Overview Metadata & discovery

Author

Paul van Genuchten

Published

November 10, 2022

Discovery of available data is important for potential users to be aware what data is available, evaluate if the data is relevant for them and how they can fetch it, or who to contact for more details. Essentially, the initial goal of any Spatial Data Infrastructure (SDI) is to describe its content. Metadata of datasets and services is described in documents, which are made accessible via a discovery service as records in a catalogue.

Capturing metadata prior and during data collection is an aspect of step 4) data organization in the soil information workflow, publishing the metadata as part of the data dissemination is an aspect of step 6) data and info sharing. Evaluating the findability of datasets and assessing broken links on existing metadata is an aspect of step 7) Soil Information User Consideration.

In the soil domain we generally have 2 types of datasets, actual soil observations (calcium content in a horizon of a soil profile at a certain date or a soil profile field classification) and derived grids or polygon maps which represent parameter or soil type distribution for an area. For the second type of datasets describing the lineage (history) of the data is very important. Typically, you would describe the dataset with point observations in 1 document and link another document, describing the derived dataset, and link it as a parent-child relation. The document describing the derived dataset will contain ‘processing-steps’ describing the model that was used to calculate or derive the parameter or soil type distribution (D6.1 ch 5). This aspect is important for the usage of the derived dataset, to be able to evaluate if the estimate is valid for the envisioned use.

If you missed the initial EJP Training on Soil data good practices, you can still have a look at the presentation about metadata and discovery.

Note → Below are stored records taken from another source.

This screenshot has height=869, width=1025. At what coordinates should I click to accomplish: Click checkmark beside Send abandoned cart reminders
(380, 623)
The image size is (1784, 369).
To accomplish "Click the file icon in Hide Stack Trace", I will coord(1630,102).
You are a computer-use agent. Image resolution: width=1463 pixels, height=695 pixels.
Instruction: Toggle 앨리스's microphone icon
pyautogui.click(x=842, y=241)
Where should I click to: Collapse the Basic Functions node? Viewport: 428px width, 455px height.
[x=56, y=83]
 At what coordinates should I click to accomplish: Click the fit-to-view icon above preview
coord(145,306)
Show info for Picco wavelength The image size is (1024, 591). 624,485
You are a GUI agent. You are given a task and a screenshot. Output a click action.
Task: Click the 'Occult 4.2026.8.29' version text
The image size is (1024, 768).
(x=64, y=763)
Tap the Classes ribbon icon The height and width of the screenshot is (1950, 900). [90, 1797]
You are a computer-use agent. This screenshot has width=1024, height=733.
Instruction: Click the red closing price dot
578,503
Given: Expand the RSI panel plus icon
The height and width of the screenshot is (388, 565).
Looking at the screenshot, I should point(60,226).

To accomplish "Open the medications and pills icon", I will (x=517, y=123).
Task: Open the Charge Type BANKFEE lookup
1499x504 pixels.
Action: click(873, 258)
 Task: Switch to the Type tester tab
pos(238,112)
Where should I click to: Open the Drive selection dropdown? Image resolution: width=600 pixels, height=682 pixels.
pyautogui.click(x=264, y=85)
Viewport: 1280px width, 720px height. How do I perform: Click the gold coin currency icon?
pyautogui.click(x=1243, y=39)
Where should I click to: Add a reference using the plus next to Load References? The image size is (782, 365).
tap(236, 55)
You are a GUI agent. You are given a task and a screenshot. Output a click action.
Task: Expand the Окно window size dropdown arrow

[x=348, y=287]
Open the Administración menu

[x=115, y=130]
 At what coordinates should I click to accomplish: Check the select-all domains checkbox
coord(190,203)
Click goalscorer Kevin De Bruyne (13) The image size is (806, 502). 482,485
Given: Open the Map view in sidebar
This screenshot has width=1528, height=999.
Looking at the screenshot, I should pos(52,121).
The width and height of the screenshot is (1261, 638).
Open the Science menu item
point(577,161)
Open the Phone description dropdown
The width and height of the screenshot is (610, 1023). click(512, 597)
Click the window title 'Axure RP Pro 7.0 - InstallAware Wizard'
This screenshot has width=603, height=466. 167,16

This page lists various implementation options both for creating metadata, as well as setting up a discovery service.

Minimal

In a minimal implementation you can describe your dataset as well as your services in a single metadata document. This ‘good practice’ is described in https://github.com/INSPIRE-MIF/gp-data-service-linking-simplification. Basic metadata editors exist, of which the most basic is Notepad++. In the Python domain exists the pygeometa and OWSLib projects, which offer capabilities to generate ISO19139 metadata from other formats.

These metadata documents can be placed in a Web Accessible Folder. Products exist which are able to ingest documents from such a folder and expose it as a CSW discovery service. Such an ingest point could be installed at a national level, to facilitate the European INSPIRE GeoPortal (which currently only supports ingests via CSW).

Cookbook Software Description
A Pythonic metadata workflow pygeometa A minimalistic approach to data discovery
Data in zenodo zenodo Zenodo is a data repository by CERN/Horizon2020, including rich metadata options

Traditional

The TG metadata (Technical Guidelines metadata) defines 2 types of metadata; documents which describe a dataset which are linked to documents which describe the service via which the datasets are published.

The TG discovery describes how the metadata documents need to be published as a CSW discovery service. The table below lists some products which can be used to set up such a service. Mind that the TG extends the OGC CSW specification with some specific INSPIRE elements, for identification and multilingualism.

Cookbook Software Description
GeoNetwork GeoNetwork A java based open source catalogue application widely used by member states for INSPIRE discovery. Provides a public portal application. Supports CSW, metadata authoring, validation and harvesting.
pycsw pycsw A Python based open source CSW server. Supports CSW, OGC API Records. Used in portal software such as CKANSpatial and GeoNode.
Geoportal server ArcGIS Geoportal A java based open source CSW implementation for the ArcGIS platform. A CSW client for ArcGIS desktop is included. Note that this package is not the same as ArcGIS Portal.
Hale Connect Hale Connect A metadata authoring and CSW interface is provided as part of the HALE Connect SAAS offering.

Experimental

A good practice exists related to Geo-DCAT-ap. It explains how to publish metadata using the Geo-DCAT-ap vocabulary as an additional metadata format. At present the use of ISO19139 is required by all guidelines. However, it is expected that it will soon be possible to offer metadata in a DCAT only. DCAT facilitates records to be discovered via google dataset search (and other search engines and semantic web platforms).

Currently no ‘good practice’ exists to offer discovery services in alternative protocols then CSW. A good practice to adopt OGC API Records is being prepared. OpenSearch, OData and SPARQL could be alternative discovery service protocols.

Cookbook Software Description
dcat - A dcat approach to dataset discovery

Metadata in EJP Soil

The EJP Soil programme aims to collect metadata of datasets used in all EJP Soil projects and provide a search interface on these datasets. The metadata is currently maintained at https://github.com/ejpsoil/ejpsoildatahub and the search interface is available at https://catalogue.ejpsoil.eu. Data scientists in any of the EJP Soil projects are encouraged to share their (published) datasets via https://github.com/ejpsoil/ejpsoildatahub. These options are available:

  • If datasets are published on a repository providing a DOI or CSW, share a list of these DOI’s or CSW uuid’s on the relevant hub folder.
  • If datasets are not published (yet), you can use this spreadsheet to list a minimal set of metadata properties for each dataset.

Send the list as a Pull Request, Issue or email to the maintainers.